Reputation: 513

difference between two regular expressions: [abc]+ and ([abc])+

In [29]: re.findall("([abc])+","abc")
Out[29]: ['c']

In [30]: re.findall("[abc]+","abc")
Out[30]: ['abc']

Confused by the grouped one. How does it make difference?

Upvotes: 8

Answers (5)

Josh S.

Reputation: 597

Grouping just gives different preference.

([abc])+ => Find one from selection. Can match one or more. It finds one and all conditions are met as the + means 1 or more. This breaks up the regex into two stages.

While the ungrouped one is treated as a whole.

Upvotes: -3

Alan Moore

Reputation: 75222

There are two things that need to be explained here: the behavior of quantified groups, and the design of the findall() method.

In your first example, [abc] matches the a, which is captured in group #1. Then it matches b and captures it in group #1, overwriting the a. Then again with the c, and that's what's left in group #1 at the end of the match.

But it does match the whole string. If you were using search() or finditer(), you would be able to look at the MatchObject and see that group(0) contains abc and group(1) contains c. But findall() returns strings, not MatchObjects. If there are no groups, it returns a list of the overall matches; if there are groups, the list contains all the captures, but not the overall match.

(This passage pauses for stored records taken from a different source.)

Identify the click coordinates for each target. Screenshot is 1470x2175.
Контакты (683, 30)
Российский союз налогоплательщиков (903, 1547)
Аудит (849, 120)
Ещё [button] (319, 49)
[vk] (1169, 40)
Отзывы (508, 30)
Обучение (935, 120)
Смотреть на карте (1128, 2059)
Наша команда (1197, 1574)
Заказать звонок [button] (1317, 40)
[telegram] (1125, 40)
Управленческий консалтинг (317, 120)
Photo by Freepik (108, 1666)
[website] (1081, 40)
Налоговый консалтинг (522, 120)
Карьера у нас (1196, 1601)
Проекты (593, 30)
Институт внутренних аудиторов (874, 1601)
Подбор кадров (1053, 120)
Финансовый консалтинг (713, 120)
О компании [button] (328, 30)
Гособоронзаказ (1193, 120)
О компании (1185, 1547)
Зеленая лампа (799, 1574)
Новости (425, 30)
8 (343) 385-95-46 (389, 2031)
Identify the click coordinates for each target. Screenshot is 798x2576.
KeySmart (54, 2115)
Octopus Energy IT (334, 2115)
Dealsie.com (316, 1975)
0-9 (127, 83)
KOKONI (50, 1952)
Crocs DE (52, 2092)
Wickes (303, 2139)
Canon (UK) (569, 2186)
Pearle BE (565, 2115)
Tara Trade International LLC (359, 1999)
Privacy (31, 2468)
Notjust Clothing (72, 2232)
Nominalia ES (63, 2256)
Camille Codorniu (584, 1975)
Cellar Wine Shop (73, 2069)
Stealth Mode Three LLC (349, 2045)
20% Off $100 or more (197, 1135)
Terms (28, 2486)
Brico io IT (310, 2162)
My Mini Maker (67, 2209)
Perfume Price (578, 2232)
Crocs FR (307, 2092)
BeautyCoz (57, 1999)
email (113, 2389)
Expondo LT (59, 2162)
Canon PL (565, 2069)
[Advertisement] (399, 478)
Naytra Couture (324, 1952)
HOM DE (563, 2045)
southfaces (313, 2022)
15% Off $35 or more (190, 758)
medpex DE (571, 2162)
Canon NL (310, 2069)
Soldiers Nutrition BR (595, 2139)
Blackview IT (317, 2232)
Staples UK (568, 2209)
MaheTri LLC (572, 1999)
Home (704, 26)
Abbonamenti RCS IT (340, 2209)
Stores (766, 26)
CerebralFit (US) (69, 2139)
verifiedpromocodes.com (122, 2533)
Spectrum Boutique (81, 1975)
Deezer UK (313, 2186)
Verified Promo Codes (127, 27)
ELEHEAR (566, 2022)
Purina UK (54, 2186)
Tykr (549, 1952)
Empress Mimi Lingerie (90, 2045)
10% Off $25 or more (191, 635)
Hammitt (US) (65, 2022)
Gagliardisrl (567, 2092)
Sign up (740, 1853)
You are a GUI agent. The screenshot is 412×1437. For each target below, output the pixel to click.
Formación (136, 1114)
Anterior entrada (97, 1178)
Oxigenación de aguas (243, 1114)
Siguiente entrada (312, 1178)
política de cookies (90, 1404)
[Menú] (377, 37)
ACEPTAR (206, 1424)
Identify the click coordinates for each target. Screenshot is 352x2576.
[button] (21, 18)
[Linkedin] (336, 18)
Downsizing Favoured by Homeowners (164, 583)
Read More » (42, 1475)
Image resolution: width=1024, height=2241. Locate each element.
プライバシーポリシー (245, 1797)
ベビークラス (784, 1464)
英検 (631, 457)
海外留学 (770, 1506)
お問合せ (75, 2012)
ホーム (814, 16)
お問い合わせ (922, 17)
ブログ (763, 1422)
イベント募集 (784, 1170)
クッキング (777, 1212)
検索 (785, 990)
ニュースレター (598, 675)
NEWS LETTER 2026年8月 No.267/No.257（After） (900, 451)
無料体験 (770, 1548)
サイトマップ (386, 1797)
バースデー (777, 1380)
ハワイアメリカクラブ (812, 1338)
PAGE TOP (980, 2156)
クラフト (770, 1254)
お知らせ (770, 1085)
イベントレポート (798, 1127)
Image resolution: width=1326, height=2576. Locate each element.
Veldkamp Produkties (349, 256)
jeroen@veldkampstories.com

So both of your regexes are matching the whole string, but the first one is also capturing and discarding each character individually (which is kinda pointless). It's only the unexpected behavior of findall() that makes it look like you're getting different results.

Upvotes: 8

C S

Reputation: 1525

Here's the way I would think about it. ([abc])+ is attempting to repeat a captured group. When you use "+" after the capture group, it doesn't mean you are going to get two captured groups. What ends up happening, at least for Python's regex and most implementations, is that the "+" forces iteration until the capture group only contains the last match.

If you want to capture a repeated expression, you need to reverse the ordering of "(...)" and "+", e.g. instead of ([abc])+ use ([abc]+).

Upvotes: 3